## BRANO DA LEGGERE

+ + + + + + +

Donna di dolori

Autore:   Patrizia Valduga

Allestimento a cura di:   Luca Ronconi
Luci:   Sergio Rossi

Interpreti:   Franca Nuti

Produzione:   Teatro Stabile di Torino


Prima rappresentazione
Teatro Carignano, Torino
16 marzo 1992

Foto / Bozzetti / Video

Le parole di Luca Ronconi


Trasformare la poesia in uno spettacolo teatrale, ecco l'obbiettivo che mi sono posto quando ho deciso dì metter in scena questo monologo. Cosa l'ha attratta in questo testo? In primo luogo il fatto che sia stato pensato, come dice la didascalia iniziale, per essere messo in voce. Non è facile, naturalmente, ma mi sembra una storia interessante dì cui voglio sperimentare l'efficacia. A attrarmi non sono stati dunque i contenuti, per quanto affascinanti, ma questa contaminazione tra due linguaggi. Cosa significa mettere in scena la poesia? È un approccio diverso rispetto a quello teatrale. Ci si confronta con un testo per voce e non per scena, non c'è nulla che faccia spettacolo, mancano completamente le indicazioni dell'autore, così come l'azione e i rapporti tra i personaggi. Tutto sì riduce e sì riassume nel testo, quindi è chiaro che si tratta di un lavoro fondato esclusivamente sulla voce
Intervista di Franco Garnero
«Il Giorno»
2 marzo 1992

Rassegna Stampa

dal Patalogo 15 (Ubulibri, Milano, 1992

per gentile concessione dell'Associazione Ubu per Franco Quadri
 


So leggere, ascoltare, memorare, recitare in silenzio, coabitare con una poesia; e il miglior suono dei versi di Valduga è quello che circola nella mia mente. Ogni voce recitante, sia pure quella intensa, riccamente modulata e con slanci drammatici di Franca Nuti (attrice che ammiro molto), non può competere con quel suono interiore che circola tra il mio occhio che legge, il cervello che ci ragiona sopra e l'imprecisata sede delle emozioni. Per questo motivo sono sempre molto sospettoso di ogni lettura di poesia, sia pure quella fatta dal poeta stesso.

+ + + + + + +

## RIGHE
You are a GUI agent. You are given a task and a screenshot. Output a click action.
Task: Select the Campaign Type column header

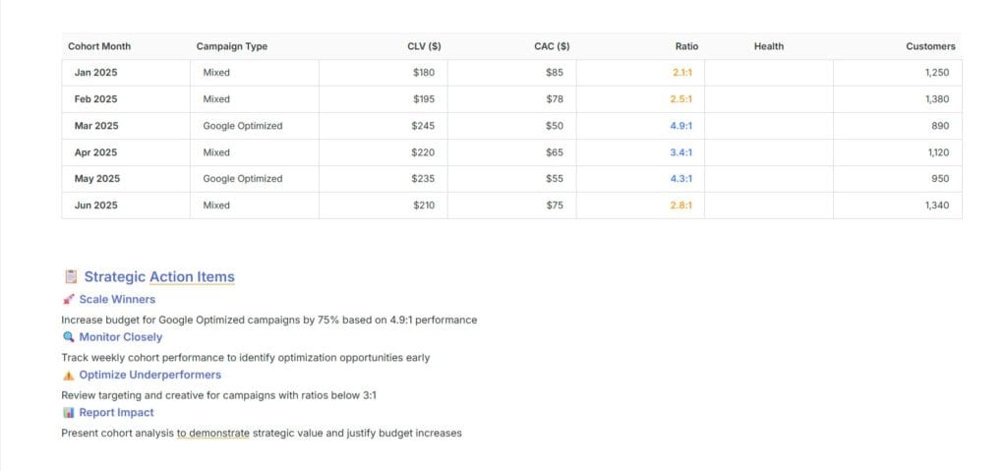pos(232,46)
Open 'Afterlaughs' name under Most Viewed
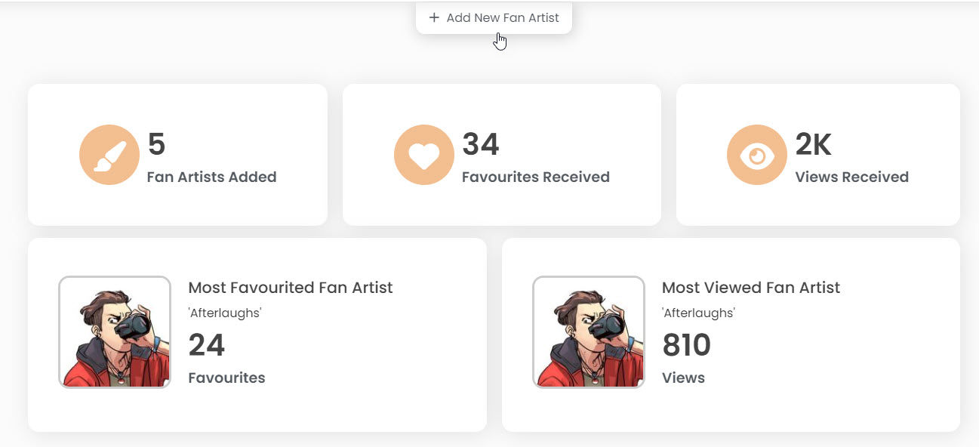Image resolution: width=979 pixels, height=447 pixels. coord(699,313)
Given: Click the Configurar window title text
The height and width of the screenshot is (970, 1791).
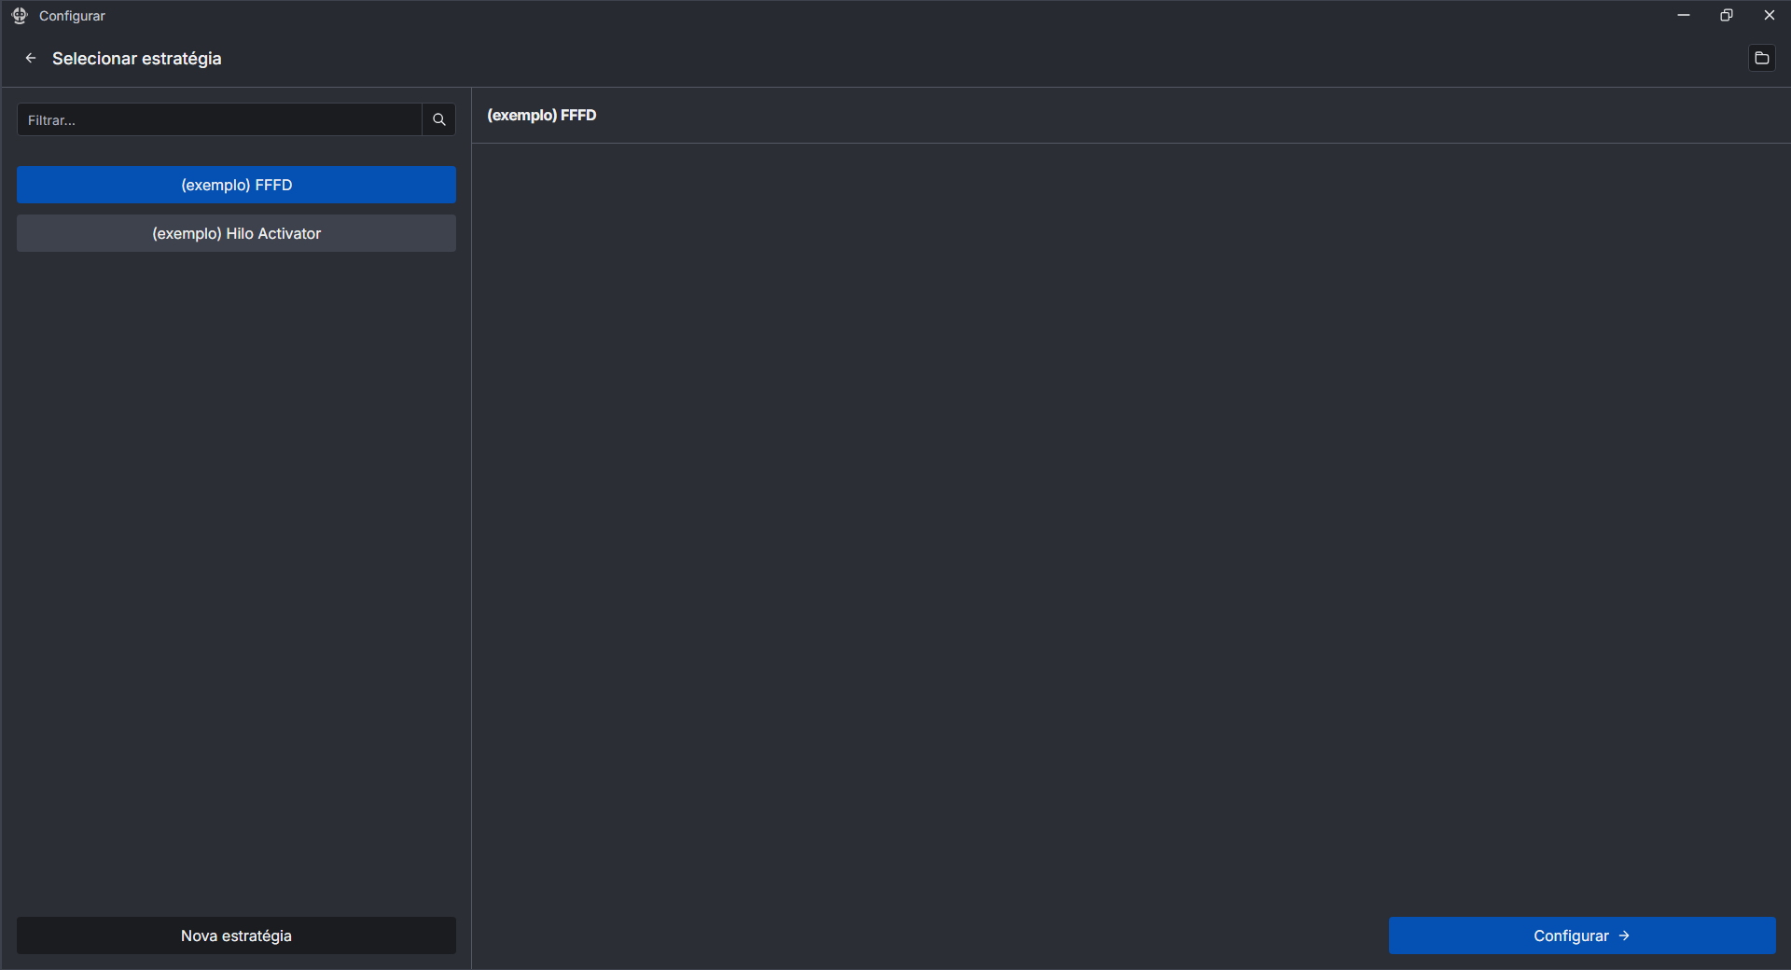Looking at the screenshot, I should (x=72, y=16).

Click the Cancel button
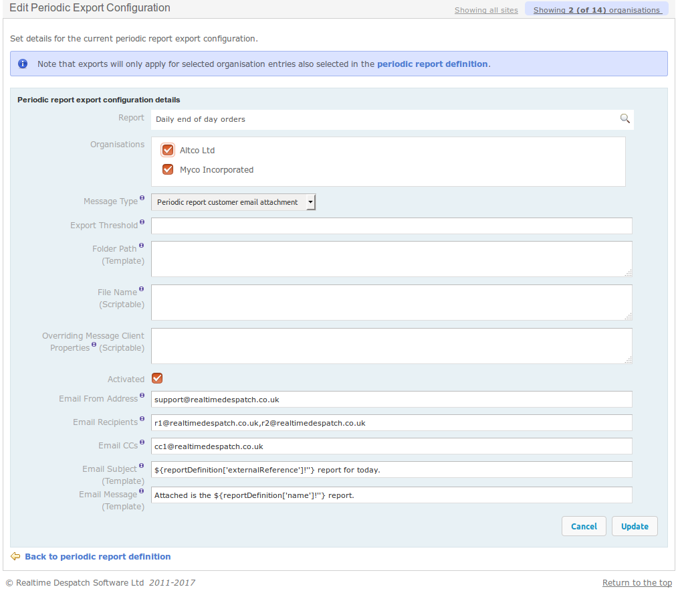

+ + + + + + +

## CONSEGNE DI LAVORO
- 1) Riassumi in due frasi la scheda sullo spettacolo «Donna di dolori».
- 2) Prosegui la scheda sullo spettacolo «Donna di dolori» aggiungendo qualche frase dopo l'ultima riportata, nello stesso tono.

## RISPOSTE ATTESE
- 1) «Donna di dolori», monologo di Patrizia Valduga, fu allestito da Luca Ronconi con Franca Nuti per il Teatro Stabile di Torino e debuttò al Teatro Carignano il 16 marzo 1992; Ronconi racconta che a interessarlo non erano i contenuti ma la contaminazione tra poesia e teatro, in un lavoro fondato esclusivamente sulla voce. Nella rassegna stampa, invece, chi scrive afferma che nessuna voce recitante, nemmeno quella di Franca Nuti, che ammira molto, può competere con il suono interiore dei versi letti, e per questo diffida di ogni lettura di poesia.

- 2)
Guido Almansi
«Panorama»
12 aprile 1992
Nessun regista era più adatto di Luca Ronconi a dare veste teatrale a questo monologo non solo per la sua leggendaria propensione all'indagine della parola e della lingua ma anche per una sua costituzionale sensibilità alla poesia. Il risultato è uno spettacolo di misura esemplare, visivamente costruito 'a togliere', a partire dalla scena che è una pedana nera sormontata da un cubo anch'esso nero le cui pareti-sipario si aprono mostrando una donna nerovestita colpita dall'alto dalla luce obliqua e fissa di un riflettore. Una donna quasi crocefìssa alla sua pietra tombale, nera anch'essa, che si muove e si orienta fino a porsi perpendicolarmente agli spettatori. Una bocca che parla, un nodo di pulsioni e, soprattutto, una superlativa Franca Nuti che ha saputo assecondare il regista dando corpo, voce e senso a questa sfida. Dalla visceralità al quasi straniamento, dall'ironia all'inquieto interrogarsi, Franca Nuti ha costruito questo monologo non come una mattatoriale serata d'onore, ma con l'intelligente sensibilità baciata dal talento dell'attore strumento della parola, nodo di emozioni.
Maria Grazia Gregori
«L'Unità»
26 marzo 1992
Questo poemetto è diventato monologo, che è tutto straziata verità poetica nella trasfigurazione verbale e gestuale di Franca Nuti, che fatta salma di brevi e rigidi movimenti, e di espressività potente, intrattiene e inchioda il pubblico al Teatro Studio, che finalmente la incorona di applausi e di lodi riconoscenti, salutandola assoluta attrice drammatica quale essa è. Questa sua proposta scenica continua nell'eccellenza un lungo magistero d'arte, che ultimamente ha annoverato auspice Luca Ronconi: Ignorabimus di Arno Holz, I dialoghi delle Carmelitane di Bernanos e Tre sorelle di Cechov. Queste sono le ultime di 35 creazioni che hanno fatto dell'attrice un 'bene' del teatro italiano del dopoguerra: un valore riconfermato in questo atto di sfida che è - sempre con la guida sensibile di Ronconi - l'aver messo in scena Donna di dolori, un testo da taluno (al solito) ritenuto voce di 'sola ad solum'. Ma, appunto, la Nuti rende pubblico (la quantità) un unico e palpitante e silenzioso ascoltatore, chiuso nel cerchio intimo della poesia.
Odoardo Bertani
«L'Avvenire»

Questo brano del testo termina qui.